RSL NSW was not consulted on the proposed amendments to the RSL NSW Bill 2018 and is unable to resolve, as a council, a formal position on them prior to the second reading debate in the NSW Legislative Council.

We are grateful for the acknowledgement by parliament of the importance of the RSL to local communities, and the engagement with this bill by representatives from all parties.

The issues raised by the proposed amendments to the RSL NSW Bill 2018 are issues which the RSL NSW State Council is aware of and has addressed in the new draft constitution being recommended to RSL NSW members for their consideration at an extraordinary congress in December 2018. The current draft RSL NSW constitution, developed through close consultation with a member nominated Constitutional Review Panel, has been sent to the RSL NSW membership for their consideration and feedback. It includes the following components:

The RSL NSW board will consist of 10 directors: two directors who are independent of RSL NSW and eight elected service members of RSL NSW who are veterans.
A new Regional Representative Council will be constituted to preserve the voice of regional and country members. This council will have a formal role to advise the RSL NSW board on regional and country issues, as well as new powers to trigger an extraordinary general meeting, should it be necessary to vote out the board. Council members will be elected from regional areas and budgeted to coordinate and improve league operations in regional areas.
The preservation of the existing voting system which gives country and regional RSL members an outsized voice in voting on constitutional change and policy motions at our annual general meeting.
The heart and soul of our league is our engagement in local communities, particularly on ANZAC Day and Remembrance Day.

For one hundred years RSL NSW has been a strictly non-partisan organisation, and a charity. It would be entirely inappropriate, under existing legislation and the RSL NSW constitution, for RSL NSW to use its resources for partisan political purposes. There is no record of RSL NSW funds having been used for political donations. In recent times, however, it was detected that former directors and staff of RSL LifeCare had used that company’s funds to attend functions hosted by political parties. The current leadership of RSL NSW publicly disendorsed those donations and took immediate action to see that the funds were returned. The board of RSL LifeCare has significantly changed since those donations were made and RSL LifeCare now has strict policies forbidding attendance at political functions.

The State Council of RSL NSW will recommend to RSL members that they vote to approve remuneration for board directors of the charity. This is entirely appropriate given the size, complexity, and accountabilities of the League and the workload expected in transitioning from a representative council to a board. The new RSL NSW board will be directly and indirectly responsible for nearly 3500 staff, 2200 aged care beds, approximately 200 properties, and nearly $2bn of charitable funds and assets held on behalf of veterans and their families in NSW. Failing to attract quality leaders to run the RSL in recent decades has had obvious consequences for the League. To ensure we can attract the best possible members to lead the League into the future, and to allow future directors to devote appropriate time to their significant responsibilities, State Council will recommend that directors be remunerated.

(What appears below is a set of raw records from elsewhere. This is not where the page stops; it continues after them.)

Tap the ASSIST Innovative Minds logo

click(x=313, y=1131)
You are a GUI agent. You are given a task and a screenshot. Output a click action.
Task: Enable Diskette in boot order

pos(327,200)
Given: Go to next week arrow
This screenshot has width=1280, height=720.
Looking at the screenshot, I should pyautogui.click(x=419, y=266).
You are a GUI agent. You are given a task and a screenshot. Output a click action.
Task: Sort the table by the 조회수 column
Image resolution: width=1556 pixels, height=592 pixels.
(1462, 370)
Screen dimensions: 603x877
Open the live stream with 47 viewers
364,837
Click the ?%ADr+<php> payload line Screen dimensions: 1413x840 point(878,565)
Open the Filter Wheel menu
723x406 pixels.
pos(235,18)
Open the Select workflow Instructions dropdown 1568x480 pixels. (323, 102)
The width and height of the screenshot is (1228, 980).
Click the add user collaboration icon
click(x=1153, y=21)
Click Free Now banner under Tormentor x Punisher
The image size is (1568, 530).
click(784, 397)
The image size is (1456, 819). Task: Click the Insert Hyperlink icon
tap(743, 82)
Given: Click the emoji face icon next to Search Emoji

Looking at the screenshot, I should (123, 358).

It would be inappropriate for RSL NSW State Council members to approve their own remuneration. Independent analysis, benchmarked against comparable charities, will form the basis of a remuneration proposal to be put to members for their decision at an extraordinary congress to be held in December. It will be in the hands of grassroots members to decide whether it is approved or not.

The RSL NSW President, State Councillors, and staff have been travelling across NSW for the past two weeks meeting members to hear their concerns and ideas for the future of the League. Our membership are keen to return to fundraising to help veterans and their families, concerned to ensure our new constitution works, and ready to put the crisis of the past year behind us. RSL members are also excited to be a founding partner of the Sydney Invictus Games. The RSL NSW Bill is a major step towards completing the reform of this proud organisation.